▸ **O que fazer**:
**a)** No texto sobre tempos verbais, que tipo de leitura dá o Presente do Indicativo quando é usado com eventos?
**b)** Prossiga o texto sobre tempos verbais a partir do ponto em que termina.

O que vai querer saber sobre o Presente

Ora, retomando o tema da semana, os tempos verbais, é hora de falar do presente. Como foi escrito no artigo anterior, o Presente do Indicativo raramente é usado para expressar o momento presente, o agora, doravante aqui chamado de momento da enunciação.

Isto significa que este tempo verbal nem sempre possui, na verdade, informação temporal. Eis um exemplo:

- Eu como uma maçã.
- Eu estou a comer uma maçã.

Qual destas frases é que usariam se estivessem, no momento da enunciação, a comer uma maçã? A segunda, pois claro, que está na forma progressiva. Isto acontece porque o Presente do Indicativo, nesta frase em particular, não tem grande informação de tempo. Para percebemos a razão para esta leitura, temos de perceber que há dois tipos de situações: situações dinâmicas (comer, correr, fazer, nascer, etc.) e situações não-dinâmicas (estar, ser). Às situações dinâmicas vamos chamar de eventos e às não-dinâmicas, estados.

Então, quando dizemos "eu como uma maçã", que é um evento, estamos a dizer exatamente o quê? Uma locução adverbial pode ajudar a explicar:

- Eu como uma maçã todos os dias.

Uma frase destas significa que estamos a falar de um hábito, de comer uma maçã todos os dias. Claro que o adverbial ajuda a reforçar a leitura, mas o que acontece é que quando usamos o Presente do Indicativo com eventos, o tempo verbal não dá informação temporal. Pelo contrário, dá uma leitura de habitualidade. Outro exemplo:

- Ele tocou piano como só ele o faz [habitualmente].

Pelo contrário, se o Presente do Indicativo for usado com um estado, então aí sim, dá informação de tempo presente:

- Eu estou [agora mesmo] em Londres.

Há, como sempre, alguns casos excecionais, em que o Presente pode dar informação de tempo presente com eventos. Mas são mesmo muito raros. Um exemplo que os gramáticos costumam dar é o dos relatos de futebol em direto.

- Messi recebe a bola... chuta... e marca golo [neste preciso momento].

Presente projetado para o futuro

Estes são os dois usos prototípicos deste tempo verbal. Mas também o podemos encontrar em frases com uma leitura de futuro, embora não seja o tempo verbal em si que dê essa informação. Como por exemplo:

- Chove amanhã.

Esta leitura é reforçada com a estrutura ir no Presente do Indicativo + verbo principal no infinitivo. Se, no exemplo, anterior, a leitura de futuro é sobretudo dada pelo adverbial "amanhã", uma frase do tipo "Vai chover" não precisa de adverbial para percebermos que se trata de uma frase com leitura de futuro.

E, para não complicar, por hoje é tudo. Amanhã haverá mais, sobre outro tempo verbal. Fiquem atentos!

terça-feira, 29 de março de 2016

5 factos que vai querer aprender sobre tempos verbais

Os tempos verbais são o tema da semana no Estudar a Língua. Antes de analisarmos os tempos do português e a sua aplicação na oralidade e na escrita, vamos conhecer alguns factos interessantes sobre tempos verbais, que o leitor certamente vai gostar de aprender.

Dados sobre a localização de alvos visíveis:
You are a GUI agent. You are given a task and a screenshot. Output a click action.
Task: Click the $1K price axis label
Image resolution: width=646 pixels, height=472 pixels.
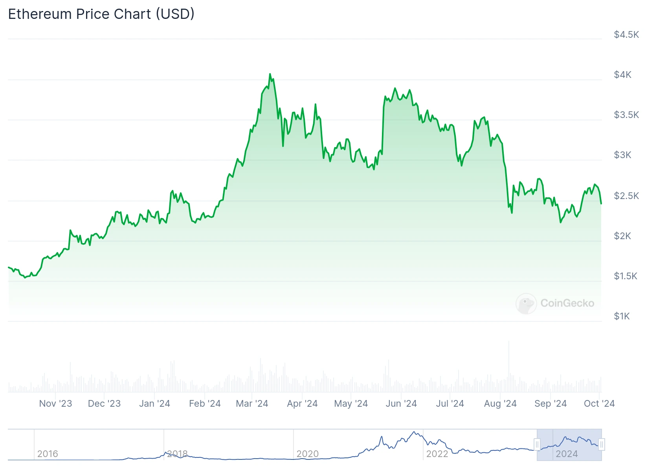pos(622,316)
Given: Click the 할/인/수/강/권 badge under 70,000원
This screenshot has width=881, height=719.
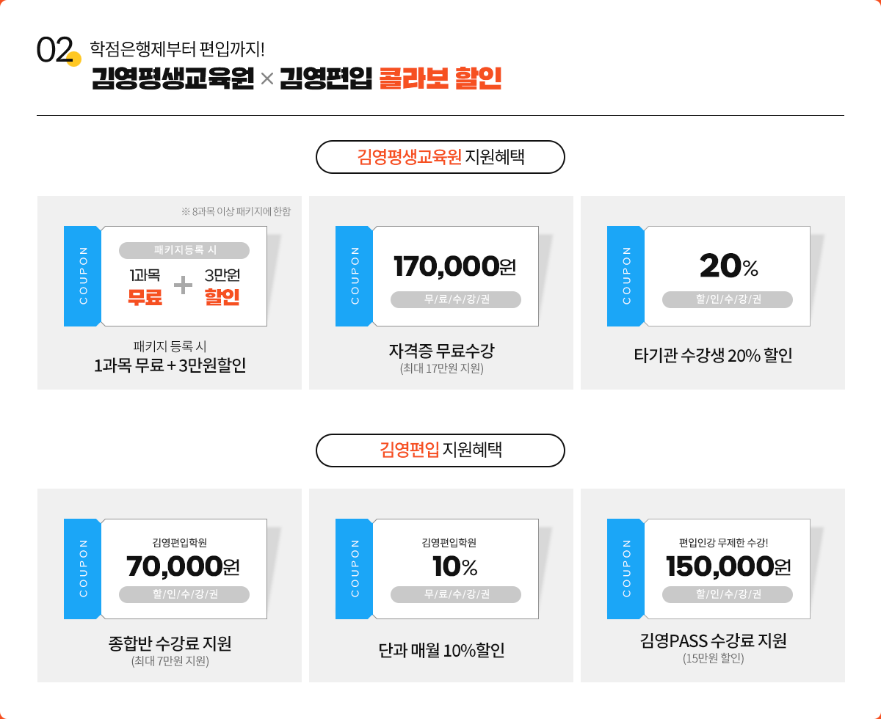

▸ **Tarefas resolvidas**:
**a)** Dá uma leitura de habitualidade, e não informação temporal.

**b)**
Foto: UOL educação


1 - Quem foi pioneiro a falar de tempos verbais e de verbos? 

Foto: clipart.me
Nada mais, nada menos do que Aristóteles! Na obra De Interpretatione, o pensador grego propõe uma definição de verbo e refere que o verbo transmite a "noção de tempo" e que carreia a noção do momento presente, do "agora". Isto, além do próprio significado da forma verbal, claro está.
Para o autor, a forma básica do verbo tem informação do tempo presente, ao passo que as formas que transmitem informação de passado e de futuro são indicadores de tempos verbais.
Hoje em dia sabe-se que há outras formas de expressar informação de tempo e sabe-se também que a função dos verbos não é apenas essa, mas os estudos de Aristóteles foram um grande contributo para os avanços da linguística e ainda hoje são tidos como referência em alguns estudos.

2 - Quantos tempos verbais tem o português?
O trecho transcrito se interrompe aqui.